*** Opening Input data ***
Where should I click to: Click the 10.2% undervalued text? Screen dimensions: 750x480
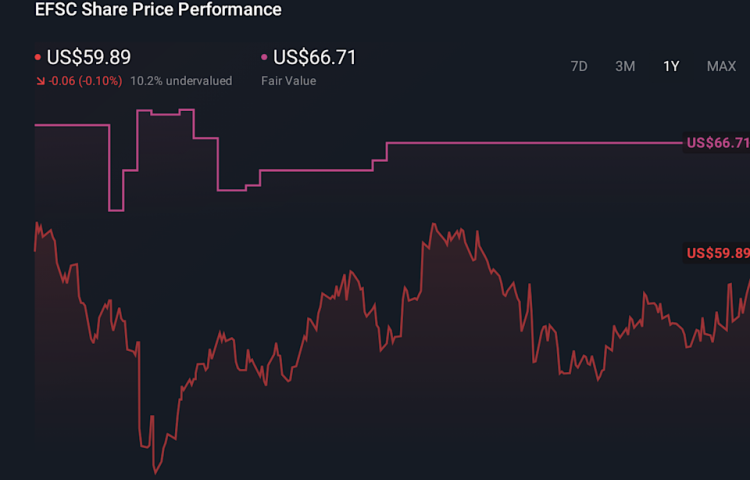181,81
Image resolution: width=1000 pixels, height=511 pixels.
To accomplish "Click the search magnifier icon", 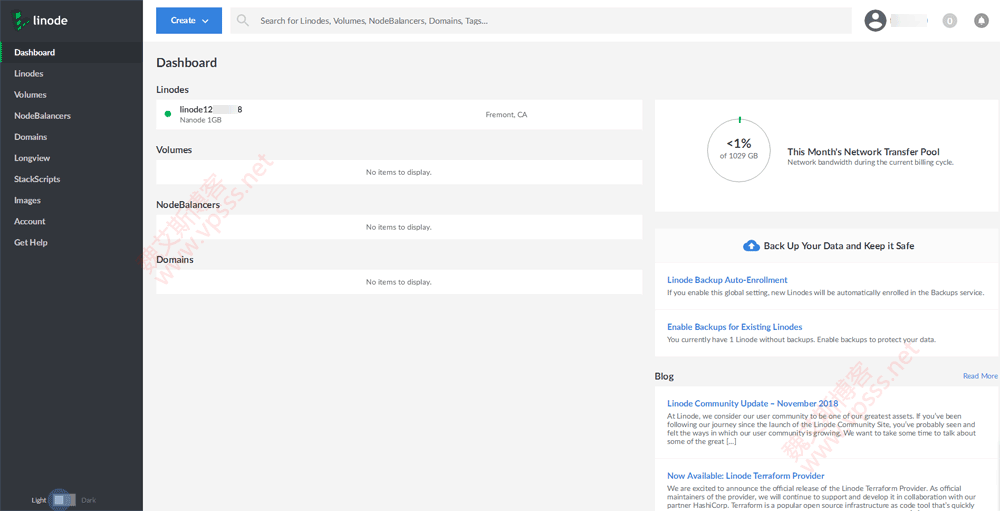I will (243, 20).
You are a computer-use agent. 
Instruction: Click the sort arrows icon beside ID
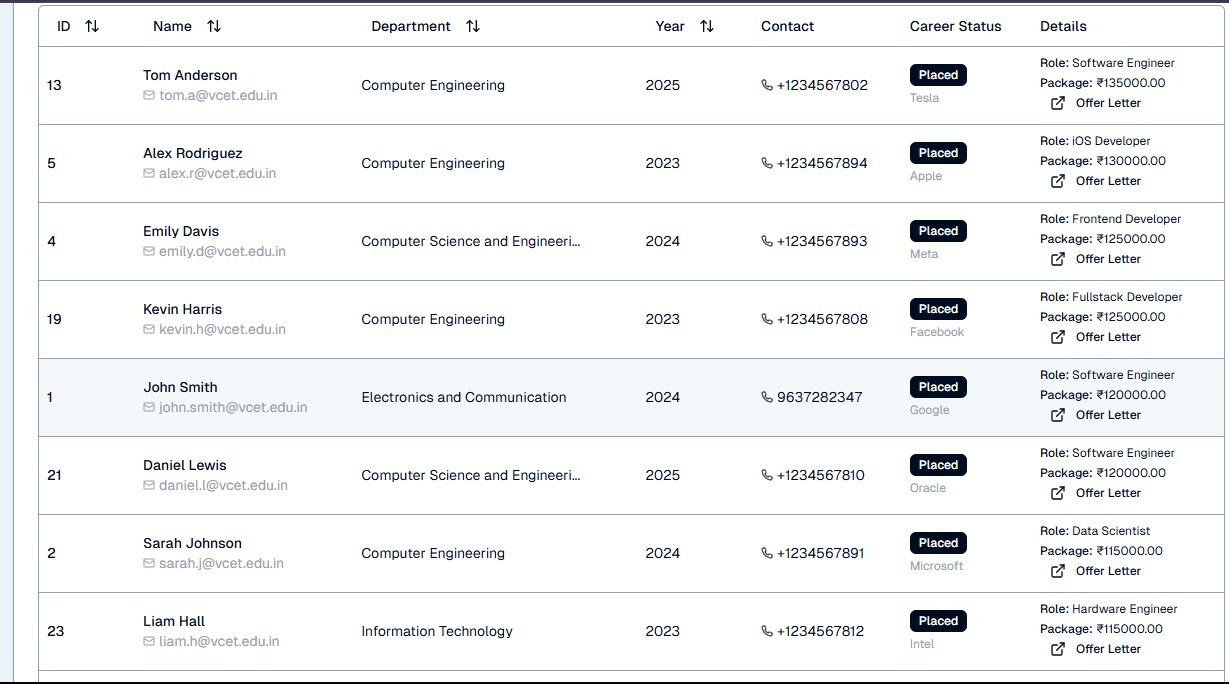coord(92,27)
*** Closing Input data ***
Leave out every picture, and write out exactly the lines from the one with "Instruction: Click the" through the end of the records above, both ends included.

Response for this exercise:
Instruction: Click the sort arrows icon beside ID
coord(92,27)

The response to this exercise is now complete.